However, as our populations grow older and they suffer more from long-term conditions such as diabetes, cancer, Alzheimer treatment/care and coronary disease — they can’t simply be treated with a system of diagnosis and control set up to fight the diseases of a half century ago.

The basic problem in all wealthy countries is diseases have changed but health services haven’t really. The health problems of the early 21st century are not the same as those of the middle of the 20th century — when current western healthcare systems were formed.

They require services in the home and community as well as in the hospital and, critically, the involvement of patients and care-givers.

Larger Effect on Disease than Smoking

As reported in 2010, an analysis (of the Behavioral Risk Factor Surveillance System data from1993 to 2008 of 3.5 million adults) by researchers at Columbia University and The City College of New York showed that obesity now had a larger effect on disease, while smoking had a greater impact on deaths. Why? The number of adult smokers decreased 18.5 percent over that time, while the proportion of obese Americans increased 85 percent.

Findings like these now account for an increasing majority of illness and healthcare costs in richer countries.

Of course, as witnesses by highly publicized healthcare reform last year, changes are trying to be made. Yet, reimbursement systems reinforce the old model, institutions and professional training are largely constructed around it, commercial interests promote it and the public see hospitals as the bedrock of healthcare.

Dread Cost of the Clinic; Fear Change Even More

As we’ve seen most challenging of all are questions about resources. What should someone do if they can’t afford the system but fear approaching (generally) more affordable alternative or complementary medicinal techniques?

The answer appears to lay in grassroots wellness training of health workers and introducing technology that is “translatable in education and practice” to the mainstream. Today many emerging health professionals are very interested in global health and eager to experience and learn from cultures and countries unconstrained by our healthcare history.

- [Given material]
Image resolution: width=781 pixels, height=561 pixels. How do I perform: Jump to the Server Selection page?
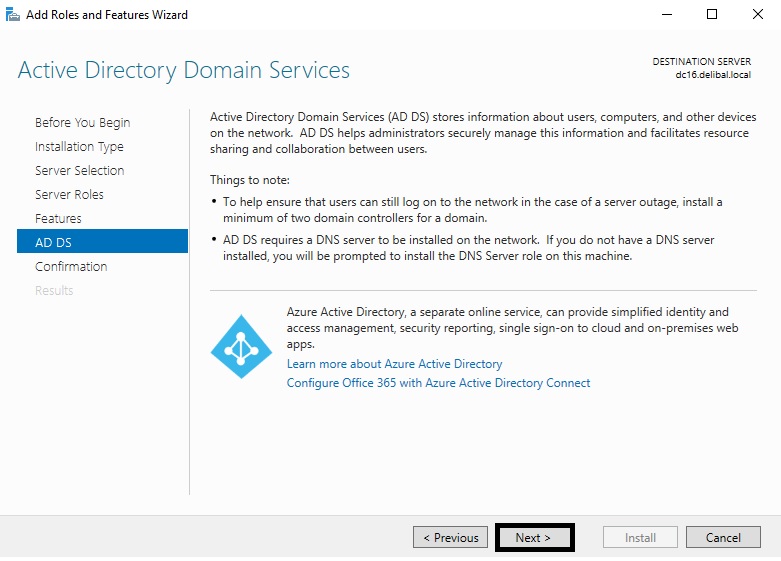79,170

- [Activity list]
1. List each setting where the healthcare article says services for long-term conditions are needed.
2. Write the next part of the healthcare article, picking up right after its last sentence.

- [Task-by-task outputs]
1.
- Home
- Community
- Hospital

2.
Competence, Professionalism and Cooperation in Holistic Healthcare

For example a small but vibrant educational institution in the Pacific Northwest of the USA is training people differently, creating new sorts of viewpoints, engaging families and communities and concentrating more on promoting health rather than on just tackling disease. The American College of Healthcare Sciences (ACHS) fosters competence, professionalism and cooperation in holistic healthcare. Graduates build a holistic foundation for personal health care and rely on finding ways to use, preserve and share knowledge in natural medicine to provide for patients. ACHS students are gaining the all-round expertise that will help them to become the health professionals we need for the 21st century.

And governments can do much more to support efforts such as these, just as the US Department of State relies on a “3-D” philosophy to advance their mission: defense, diplomacy and development. Governments can promote the exchange of ideas and people and help health and wellness workers from richer countries to work in poorer countries. In doing so they will learn for themselves the subtitles of cultural and social health practice and, at the same time, help to repay a debt for the many professionals who have migrated to richer countries. As the Department of Defense has shown it can be a win-win situation from which we will all gain. Security can beget peace which can lead to even greater sustainable development.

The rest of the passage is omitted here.